自分に出来ることなら協力したいですが……。
自分の腕を見ます。
鱗がびっしりと生えています。
この鱗なら駄目なのでしょうか。
「私の鱗では駄目ですか」
「恐らく。私は『小さな人魚の鱗』が欲しいのです」
「『小さな人魚の鱗』、ですか?」
「ええ。人魚は幼少期の間は性別が決まっていないと聞きます」
「はい、その通りです」
人魚は中性で生まれ、育つに連れて性分化していく。
私も、魚人といわれるような姿ではありますが、同じように中性で生まれ、女になりました。
「まだ性別の分かれていない、幼少期の人魚の鱗が欲しいのです。どうすれば手に入れることができるでしょうか」
「それは……」
取ってきてあげられるものならば、協力したいと思いましたが、私では力になってあげられそうにありません。

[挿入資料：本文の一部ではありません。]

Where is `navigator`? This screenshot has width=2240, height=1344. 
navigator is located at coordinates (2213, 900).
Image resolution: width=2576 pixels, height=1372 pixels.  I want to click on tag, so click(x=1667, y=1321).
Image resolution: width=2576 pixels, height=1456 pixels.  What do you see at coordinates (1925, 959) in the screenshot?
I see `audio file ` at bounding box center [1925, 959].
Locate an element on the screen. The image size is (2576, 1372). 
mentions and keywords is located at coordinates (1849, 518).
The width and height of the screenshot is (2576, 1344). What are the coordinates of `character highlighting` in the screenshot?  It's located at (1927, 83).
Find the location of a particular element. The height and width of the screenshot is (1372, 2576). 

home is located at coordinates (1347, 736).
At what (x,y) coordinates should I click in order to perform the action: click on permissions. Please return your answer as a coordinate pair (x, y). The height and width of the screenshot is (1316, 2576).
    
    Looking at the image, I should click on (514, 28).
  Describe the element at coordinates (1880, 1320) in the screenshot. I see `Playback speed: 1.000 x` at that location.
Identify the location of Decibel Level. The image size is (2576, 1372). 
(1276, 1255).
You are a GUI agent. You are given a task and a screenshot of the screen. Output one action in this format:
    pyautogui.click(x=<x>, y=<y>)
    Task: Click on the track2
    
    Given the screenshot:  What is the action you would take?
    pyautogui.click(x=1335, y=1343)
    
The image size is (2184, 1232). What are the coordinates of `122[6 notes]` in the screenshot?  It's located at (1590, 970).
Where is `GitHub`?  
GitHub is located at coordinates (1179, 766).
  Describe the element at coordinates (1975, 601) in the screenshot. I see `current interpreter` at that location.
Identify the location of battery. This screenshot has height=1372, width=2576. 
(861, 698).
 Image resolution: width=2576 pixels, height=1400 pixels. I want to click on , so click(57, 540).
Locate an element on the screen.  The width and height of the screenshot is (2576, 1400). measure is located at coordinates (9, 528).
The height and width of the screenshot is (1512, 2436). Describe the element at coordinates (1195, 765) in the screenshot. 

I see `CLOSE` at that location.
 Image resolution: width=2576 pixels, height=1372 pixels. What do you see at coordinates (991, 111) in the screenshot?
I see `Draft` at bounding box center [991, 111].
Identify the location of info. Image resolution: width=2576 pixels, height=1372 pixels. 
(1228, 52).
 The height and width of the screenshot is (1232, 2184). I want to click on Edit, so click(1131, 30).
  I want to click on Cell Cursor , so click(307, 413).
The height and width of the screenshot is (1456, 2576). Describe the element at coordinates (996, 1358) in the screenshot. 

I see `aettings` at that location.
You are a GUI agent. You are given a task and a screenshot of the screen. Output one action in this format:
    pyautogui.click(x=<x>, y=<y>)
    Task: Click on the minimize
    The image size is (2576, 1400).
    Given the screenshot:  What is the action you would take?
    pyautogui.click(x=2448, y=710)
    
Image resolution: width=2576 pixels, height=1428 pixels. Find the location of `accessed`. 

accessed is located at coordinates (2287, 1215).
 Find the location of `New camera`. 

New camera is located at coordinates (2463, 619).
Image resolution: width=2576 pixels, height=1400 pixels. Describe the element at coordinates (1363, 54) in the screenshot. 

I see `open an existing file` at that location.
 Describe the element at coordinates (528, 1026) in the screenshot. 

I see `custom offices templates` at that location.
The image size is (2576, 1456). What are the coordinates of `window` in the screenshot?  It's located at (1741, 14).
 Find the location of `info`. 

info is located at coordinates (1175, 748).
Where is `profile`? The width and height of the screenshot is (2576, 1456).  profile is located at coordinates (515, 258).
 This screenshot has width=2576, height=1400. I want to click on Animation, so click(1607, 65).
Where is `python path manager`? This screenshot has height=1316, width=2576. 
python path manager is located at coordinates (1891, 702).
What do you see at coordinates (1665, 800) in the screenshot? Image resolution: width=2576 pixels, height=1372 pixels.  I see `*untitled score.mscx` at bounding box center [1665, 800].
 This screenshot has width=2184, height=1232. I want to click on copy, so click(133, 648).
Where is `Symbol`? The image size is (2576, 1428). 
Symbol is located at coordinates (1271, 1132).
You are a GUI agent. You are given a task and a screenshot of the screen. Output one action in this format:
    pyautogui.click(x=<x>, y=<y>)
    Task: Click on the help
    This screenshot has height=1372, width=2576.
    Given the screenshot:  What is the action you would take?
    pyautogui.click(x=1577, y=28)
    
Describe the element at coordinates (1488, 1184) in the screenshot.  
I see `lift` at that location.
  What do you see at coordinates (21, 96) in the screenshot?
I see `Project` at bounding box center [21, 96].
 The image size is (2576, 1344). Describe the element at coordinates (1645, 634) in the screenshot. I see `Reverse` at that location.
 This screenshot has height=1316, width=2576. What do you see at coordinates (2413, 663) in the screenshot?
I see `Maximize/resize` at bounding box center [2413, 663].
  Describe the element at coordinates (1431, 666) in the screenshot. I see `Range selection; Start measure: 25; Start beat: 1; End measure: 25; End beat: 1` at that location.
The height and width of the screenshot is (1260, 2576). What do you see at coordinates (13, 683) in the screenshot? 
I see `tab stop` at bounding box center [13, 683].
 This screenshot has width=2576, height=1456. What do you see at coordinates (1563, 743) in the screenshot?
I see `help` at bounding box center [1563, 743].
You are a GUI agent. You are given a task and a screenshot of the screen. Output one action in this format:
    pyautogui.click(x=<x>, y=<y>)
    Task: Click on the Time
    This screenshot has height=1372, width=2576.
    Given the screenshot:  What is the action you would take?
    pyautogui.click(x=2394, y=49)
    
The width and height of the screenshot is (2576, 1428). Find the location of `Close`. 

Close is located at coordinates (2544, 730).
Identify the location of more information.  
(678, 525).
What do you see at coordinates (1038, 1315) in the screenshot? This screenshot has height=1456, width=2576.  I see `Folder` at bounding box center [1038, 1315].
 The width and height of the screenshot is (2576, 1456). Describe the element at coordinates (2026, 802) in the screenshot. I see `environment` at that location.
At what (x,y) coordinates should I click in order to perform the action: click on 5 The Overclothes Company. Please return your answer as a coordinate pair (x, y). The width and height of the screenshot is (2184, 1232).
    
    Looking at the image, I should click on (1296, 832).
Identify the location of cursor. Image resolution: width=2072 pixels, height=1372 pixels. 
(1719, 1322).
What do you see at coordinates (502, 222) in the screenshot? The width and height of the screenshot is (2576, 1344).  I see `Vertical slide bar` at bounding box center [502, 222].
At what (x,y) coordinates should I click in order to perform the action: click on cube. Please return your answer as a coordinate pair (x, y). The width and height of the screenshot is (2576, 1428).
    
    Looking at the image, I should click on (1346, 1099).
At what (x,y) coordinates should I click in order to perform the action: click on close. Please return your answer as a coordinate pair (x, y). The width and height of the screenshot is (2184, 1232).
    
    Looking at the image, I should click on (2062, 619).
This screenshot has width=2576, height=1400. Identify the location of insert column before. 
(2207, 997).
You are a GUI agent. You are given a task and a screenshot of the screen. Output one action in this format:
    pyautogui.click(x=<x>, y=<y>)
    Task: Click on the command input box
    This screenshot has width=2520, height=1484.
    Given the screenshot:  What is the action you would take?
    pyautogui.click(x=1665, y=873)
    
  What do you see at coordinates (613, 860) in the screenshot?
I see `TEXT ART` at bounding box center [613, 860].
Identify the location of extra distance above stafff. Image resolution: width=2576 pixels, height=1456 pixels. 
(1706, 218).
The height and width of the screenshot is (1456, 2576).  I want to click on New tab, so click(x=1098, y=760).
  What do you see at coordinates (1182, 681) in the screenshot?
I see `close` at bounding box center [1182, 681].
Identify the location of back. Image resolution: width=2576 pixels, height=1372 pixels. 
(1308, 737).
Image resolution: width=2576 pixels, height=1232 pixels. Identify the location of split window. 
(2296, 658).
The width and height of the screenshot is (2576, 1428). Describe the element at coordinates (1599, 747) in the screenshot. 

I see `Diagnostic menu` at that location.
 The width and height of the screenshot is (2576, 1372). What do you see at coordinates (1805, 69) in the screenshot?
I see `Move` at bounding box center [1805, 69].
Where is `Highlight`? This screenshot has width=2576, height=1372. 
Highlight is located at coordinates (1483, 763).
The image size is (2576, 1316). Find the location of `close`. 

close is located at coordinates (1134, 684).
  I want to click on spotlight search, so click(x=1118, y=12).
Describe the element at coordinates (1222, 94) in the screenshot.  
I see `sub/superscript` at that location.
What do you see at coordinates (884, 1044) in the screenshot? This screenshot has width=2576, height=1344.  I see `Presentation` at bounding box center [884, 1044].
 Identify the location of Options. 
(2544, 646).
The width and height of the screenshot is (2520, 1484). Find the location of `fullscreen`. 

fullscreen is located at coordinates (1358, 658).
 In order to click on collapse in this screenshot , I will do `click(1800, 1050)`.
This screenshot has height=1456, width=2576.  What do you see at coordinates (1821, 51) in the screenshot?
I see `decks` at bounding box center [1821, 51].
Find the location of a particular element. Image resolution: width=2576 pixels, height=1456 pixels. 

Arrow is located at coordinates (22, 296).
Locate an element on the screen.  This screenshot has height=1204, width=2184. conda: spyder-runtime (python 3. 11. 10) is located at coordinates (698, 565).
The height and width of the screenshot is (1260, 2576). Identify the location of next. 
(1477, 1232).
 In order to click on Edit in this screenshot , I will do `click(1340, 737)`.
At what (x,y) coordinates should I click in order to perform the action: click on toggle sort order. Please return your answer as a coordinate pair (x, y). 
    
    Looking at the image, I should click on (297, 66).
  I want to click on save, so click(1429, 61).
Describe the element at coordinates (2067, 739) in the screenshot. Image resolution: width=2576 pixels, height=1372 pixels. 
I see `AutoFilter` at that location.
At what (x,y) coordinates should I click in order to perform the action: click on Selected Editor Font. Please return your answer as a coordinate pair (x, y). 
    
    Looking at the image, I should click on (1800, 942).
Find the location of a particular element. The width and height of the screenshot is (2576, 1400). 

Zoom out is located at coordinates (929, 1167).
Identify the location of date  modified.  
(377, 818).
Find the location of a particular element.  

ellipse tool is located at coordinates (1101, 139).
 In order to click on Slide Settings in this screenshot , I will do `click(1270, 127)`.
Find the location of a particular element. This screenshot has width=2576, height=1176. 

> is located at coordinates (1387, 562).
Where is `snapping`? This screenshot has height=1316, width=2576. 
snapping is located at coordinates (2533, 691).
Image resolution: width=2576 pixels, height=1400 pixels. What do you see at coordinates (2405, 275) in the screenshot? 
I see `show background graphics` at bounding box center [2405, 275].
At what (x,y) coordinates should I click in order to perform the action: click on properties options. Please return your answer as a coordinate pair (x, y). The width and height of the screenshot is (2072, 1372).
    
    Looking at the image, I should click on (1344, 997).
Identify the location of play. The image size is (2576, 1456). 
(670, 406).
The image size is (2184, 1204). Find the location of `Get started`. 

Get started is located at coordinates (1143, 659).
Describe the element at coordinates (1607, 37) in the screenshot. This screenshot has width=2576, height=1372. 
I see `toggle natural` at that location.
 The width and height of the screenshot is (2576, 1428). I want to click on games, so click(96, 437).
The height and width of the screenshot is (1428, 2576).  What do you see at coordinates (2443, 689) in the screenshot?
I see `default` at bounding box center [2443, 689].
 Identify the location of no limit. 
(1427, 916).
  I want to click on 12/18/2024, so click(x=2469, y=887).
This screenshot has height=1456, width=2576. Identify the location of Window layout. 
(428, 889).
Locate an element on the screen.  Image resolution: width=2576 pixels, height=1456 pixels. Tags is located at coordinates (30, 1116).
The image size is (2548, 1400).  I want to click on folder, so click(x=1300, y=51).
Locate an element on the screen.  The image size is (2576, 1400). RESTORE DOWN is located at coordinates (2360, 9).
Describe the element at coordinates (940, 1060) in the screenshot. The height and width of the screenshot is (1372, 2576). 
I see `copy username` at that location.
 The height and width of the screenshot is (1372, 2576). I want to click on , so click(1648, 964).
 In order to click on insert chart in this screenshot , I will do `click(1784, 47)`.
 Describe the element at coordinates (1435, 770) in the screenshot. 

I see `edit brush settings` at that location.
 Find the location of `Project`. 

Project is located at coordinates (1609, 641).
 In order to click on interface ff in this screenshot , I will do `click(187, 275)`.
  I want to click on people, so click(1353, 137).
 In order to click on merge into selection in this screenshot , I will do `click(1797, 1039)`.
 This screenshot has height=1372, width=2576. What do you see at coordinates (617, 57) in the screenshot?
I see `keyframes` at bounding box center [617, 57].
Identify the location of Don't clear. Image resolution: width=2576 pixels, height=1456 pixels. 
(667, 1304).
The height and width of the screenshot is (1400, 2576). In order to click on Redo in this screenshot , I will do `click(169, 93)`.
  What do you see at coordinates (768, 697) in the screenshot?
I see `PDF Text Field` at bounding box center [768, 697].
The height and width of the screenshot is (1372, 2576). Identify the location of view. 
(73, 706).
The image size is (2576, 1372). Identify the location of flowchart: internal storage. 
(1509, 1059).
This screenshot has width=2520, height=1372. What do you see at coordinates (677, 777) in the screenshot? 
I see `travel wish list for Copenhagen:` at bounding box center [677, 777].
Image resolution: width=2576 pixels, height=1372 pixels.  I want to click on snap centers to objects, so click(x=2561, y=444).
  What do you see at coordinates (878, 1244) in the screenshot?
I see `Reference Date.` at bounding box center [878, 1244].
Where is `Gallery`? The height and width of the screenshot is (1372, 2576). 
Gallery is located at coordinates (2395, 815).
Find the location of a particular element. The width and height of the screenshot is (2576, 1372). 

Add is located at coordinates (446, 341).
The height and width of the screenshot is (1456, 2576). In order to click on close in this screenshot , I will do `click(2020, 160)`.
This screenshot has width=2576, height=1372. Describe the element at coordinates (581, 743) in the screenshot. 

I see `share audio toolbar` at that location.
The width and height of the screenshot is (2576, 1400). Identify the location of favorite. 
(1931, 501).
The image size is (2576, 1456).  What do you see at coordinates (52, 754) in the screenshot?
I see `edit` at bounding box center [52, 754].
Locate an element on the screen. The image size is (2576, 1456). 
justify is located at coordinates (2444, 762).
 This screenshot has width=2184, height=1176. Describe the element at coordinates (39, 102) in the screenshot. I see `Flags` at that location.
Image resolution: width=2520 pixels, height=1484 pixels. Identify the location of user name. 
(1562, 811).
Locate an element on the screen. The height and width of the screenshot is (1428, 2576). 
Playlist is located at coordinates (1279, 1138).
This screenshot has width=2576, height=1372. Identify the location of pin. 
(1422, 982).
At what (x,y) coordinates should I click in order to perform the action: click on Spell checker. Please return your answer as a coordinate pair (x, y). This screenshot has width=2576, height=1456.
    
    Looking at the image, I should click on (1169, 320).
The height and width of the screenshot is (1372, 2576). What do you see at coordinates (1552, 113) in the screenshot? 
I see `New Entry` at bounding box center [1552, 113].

色よい返事をしない私に、『人』は理由を尋ねてきました。
「私の知り合いに、幼少期の人魚はいません。いたとしても、忌み嫌われている私に譲ってくれるとは思いません」
「そうですか……。こんなことを聞いて失礼かと思いますが、どうして、貴方は忌み嫌われているのです?」
「それは、美しい人魚ばかりの国で、私が唯一人の醜い魚人だからです」
人は眉を顰めました。
「あなた一人、種族が違うということですか?」
「いいえ、私も皆と同じ人魚……のはずです。ですが、このように貴方様が魔物と見間違えてしまうほど、醜い容姿なのは私だけです」
「……先程は本当に失礼致しました。貴方の心を深く傷つけてしまったようで、申し訳ありませんでした」
辛そうに頭を下げる人を見て、私は自分の言葉の軽率さに気がつきました。
「いえ! 嫌味を言ったつもりはないのです。こちらこそ、ごめんなさい」
慌てて謝ると、顔は見えませんが、人が微笑んだような気がしました。
「嫌味などと受け取ったりはしていません。あなたがとても素直な性分だということは、この少しの時間でも分かりましたから。貴方は、容姿は他と異なっているかもしれません。ですが、私は貴方のその声、そして心根は、とても澄んでいて美しいものに感じましたよ」
「心にも無いことをいうのは止めてください」
「嘘ではありませんよ。私は、魔法使いです。言葉には魔力が宿ります。真でない言葉には穢れが生まれます。よって、私は偽りは語りません」
魔法使い。
人の中で魔法を使う者と聞いています。
きっと優秀な人なのでしょう。
その穏やかな語りと、暖かい人柄に胸が温かくなりました。
陸の『人』は、皆このように優しいのでしょうか。
世界は、とても広いのだということを感じました。
「ああ、すみません。鱗の話でした」
つい気がそれてしまいましたが、大事な話をしていたのでした。
「鱗は……私が人魚の方々に、直接お願いにあがっても、頂けないものなのでしょうか」
「アクアラグーンは『人』の立ち入りを許していません。ここは私しかいないので大丈夫ですが、外に出て誰かに見つかると、どんな目にあうか分かりませんよ」
「そうなのですか」
「私、探してみます。直接貰えなくても、何処かに落ちているかもしれません」
私は、この『人』の役に立ちたいと思っていました。
それにここで、繋がりが消えてしまうことも悲しく思えました。
「それは、私にとっては魅力的なお話ですが……、お言葉に甘えて宜しいのですか?」
「はい、やってみます。明日また、来て頂けますか」
「もちろんです」
人は、頭を下げて再び現れた赤い光と共に、姿を消しました。
人がいるところに手を伸ばすと、仄かに暖かくなっていました。
夢ではない、そう思いました。
また明日、人に会える。
今まで感じたことの無い高揚を覚えました。